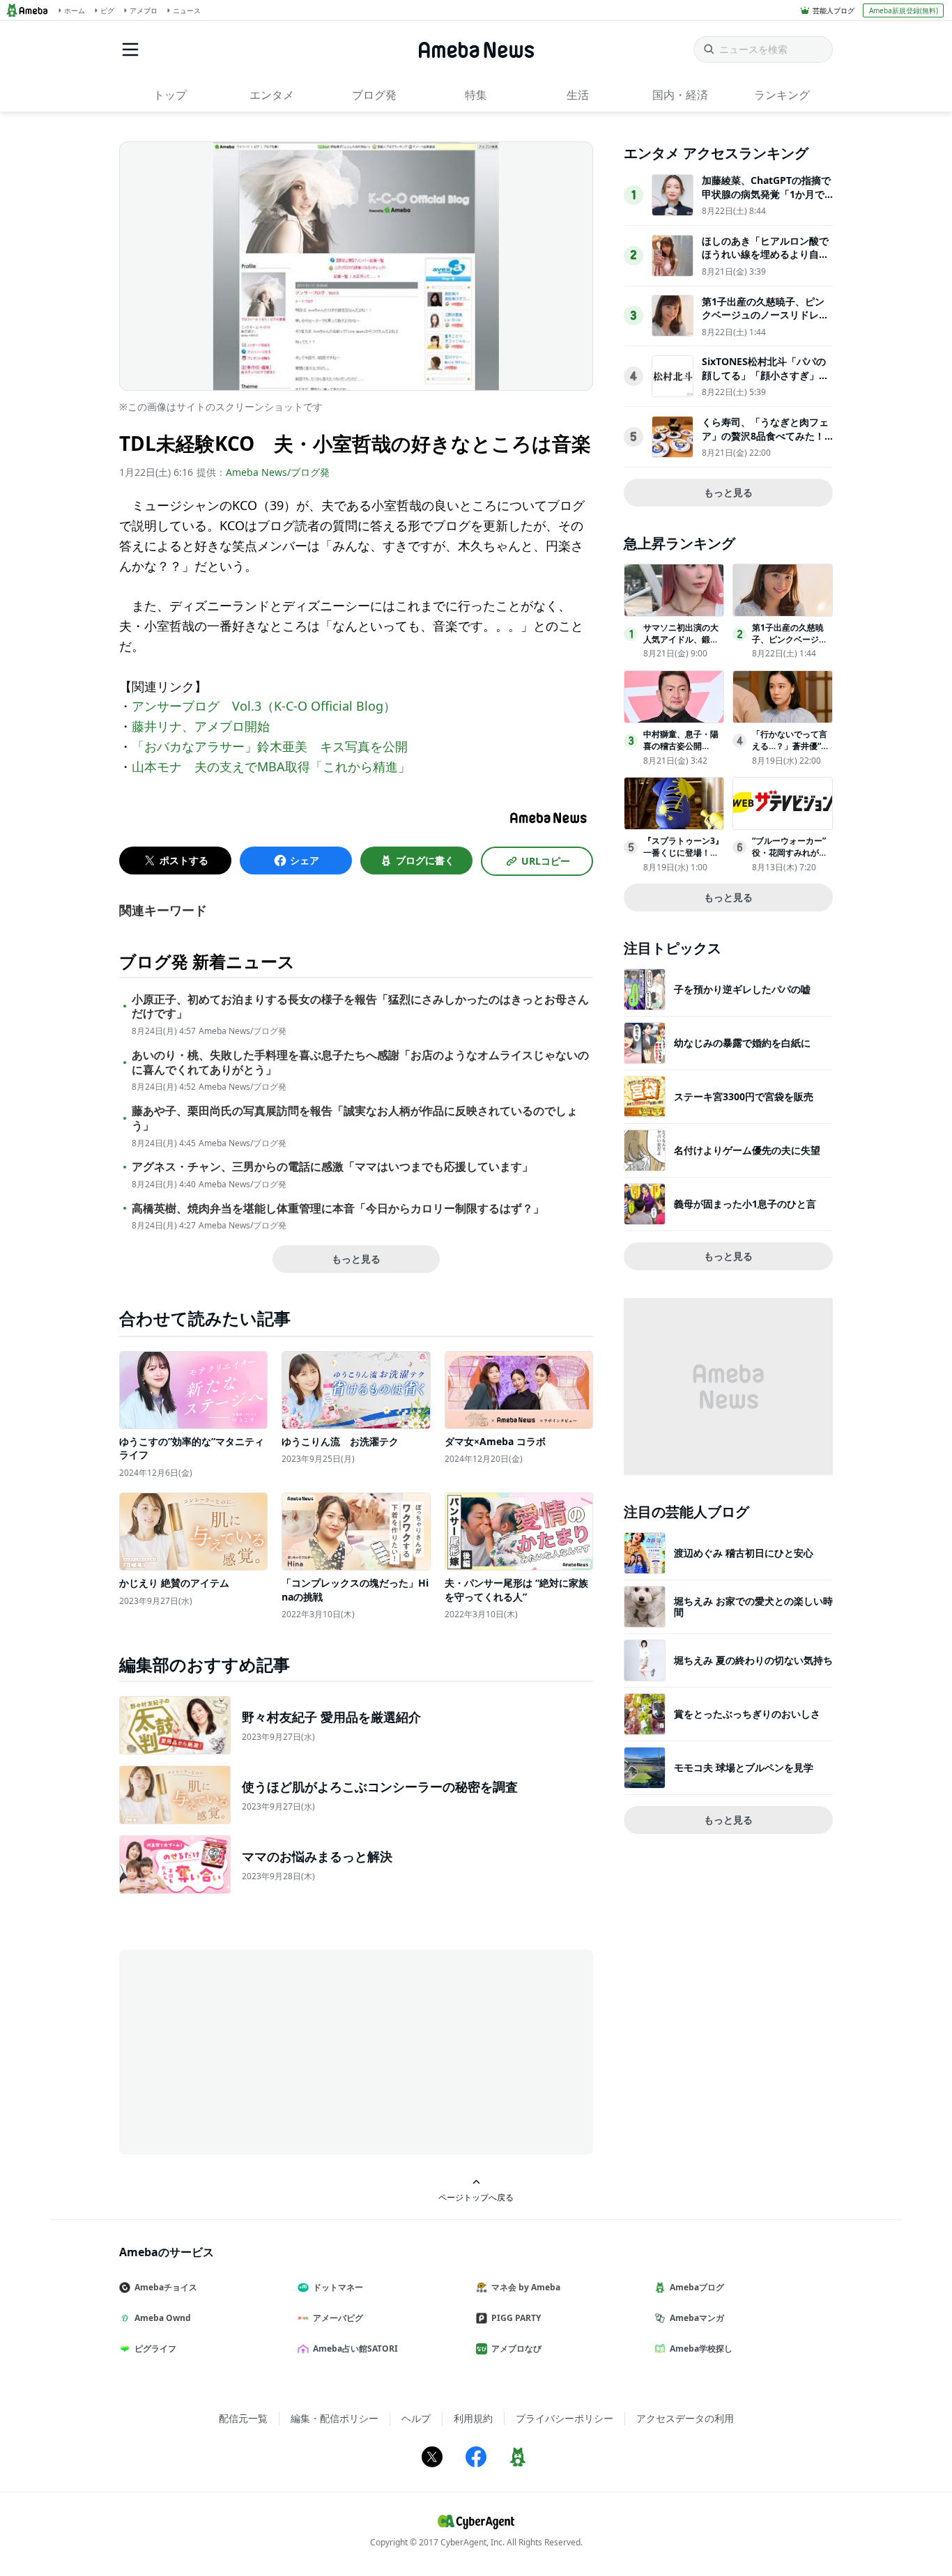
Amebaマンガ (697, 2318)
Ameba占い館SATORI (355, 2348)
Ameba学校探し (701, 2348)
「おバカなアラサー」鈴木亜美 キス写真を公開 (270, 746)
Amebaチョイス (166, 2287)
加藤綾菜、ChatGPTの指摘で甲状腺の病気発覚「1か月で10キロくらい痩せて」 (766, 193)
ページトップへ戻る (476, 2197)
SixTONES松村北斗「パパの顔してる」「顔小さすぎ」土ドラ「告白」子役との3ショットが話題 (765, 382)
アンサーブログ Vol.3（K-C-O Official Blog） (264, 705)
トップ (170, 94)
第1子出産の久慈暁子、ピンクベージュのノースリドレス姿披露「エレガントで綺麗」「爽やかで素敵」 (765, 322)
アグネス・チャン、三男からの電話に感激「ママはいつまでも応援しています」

______________________________

■ **TASK DESCRIPTION**: Output each line above exactly. Skip the images.

■ **ANSWER FOR THIS EXERCISE**:
Amebaマンガ (697, 2318)
Ameba占い館SATORI (355, 2348)
Ameba学校探し (701, 2348)
「おバカなアラサー」鈴木亜美 キス写真を公開 (270, 746)
Amebaチョイス (166, 2287)
加藤綾菜、ChatGPTの指摘で甲状腺の病気発覚「1か月で10キロくらい痩せて」 (766, 193)
ページトップへ戻る (476, 2197)
SixTONES松村北斗「パパの顔してる」「顔小さすぎ」土ドラ「告白」子役との3ショットが話題 (765, 382)
アンサーブログ Vol.3（K-C-O Official Blog） (264, 705)
トップ (170, 94)
第1子出産の久慈暁子、ピンクベージュのノースリドレス姿披露「エレガントで綺麗」「爽やかで素敵」 (765, 322)
アグネス・チャン、三男からの電話に感激「ママはいつまでも応援しています」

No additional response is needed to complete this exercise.